I wasn't dumbfounded when I noticed we were going to a brothel as merchandise. I was dumbfounded by how I didn't notice that right away. We were shown a damp and cold room in the basement where we would rest when we weren't whoring ourselves on the main floor. Or my family women were, my body was too young for that. My mother said nothing. When she spoke, was to give the Gods her thanks because one of our sisters wasn't becoming a whore.

They weren't sent to the main saloon right away. We were told to rest and eat to get some fat. Men liked boobs, not ribs, the matron joked. We got blankets and relatively new clothes. A month went by before our mother and eldest sister were taken upstairs to earn their keep with their bodies.
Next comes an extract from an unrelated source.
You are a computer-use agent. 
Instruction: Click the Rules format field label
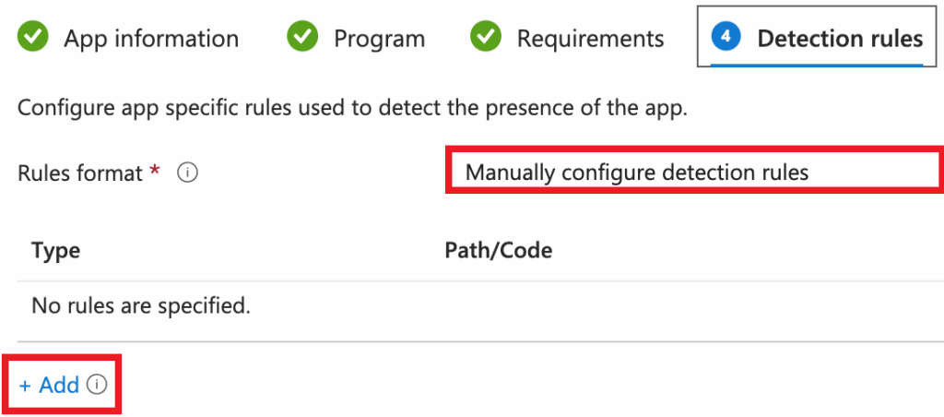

I stayed behind under the care of my youngest sister that was too young to whore herself too.

Such was our routine. Two hours before nightfall, mother and eldest sister would go to get themselves ready. From what I grasped, they washed, dressed their whore costumes, put on some makeup, and went to the taproom - the brothel doubled as a tavern - before the customers arrived. There they would go with any men that paid the price and sometimes help clean something. Like vomit or ale that spilled. They came back to our room early morning, sometimes even after the sunset. Exhausted and sore, they slept through most of the day.

It was gruesome but aside being forced into prostitution, we were treated better than most slaves. My youngest sister and I, for example, wouldn't be bought and brought here normally. We were being fed because of the "kindness" of the mistress.

But I knew that one day our time would come. We would be forced to work in the taproom too. I hated it.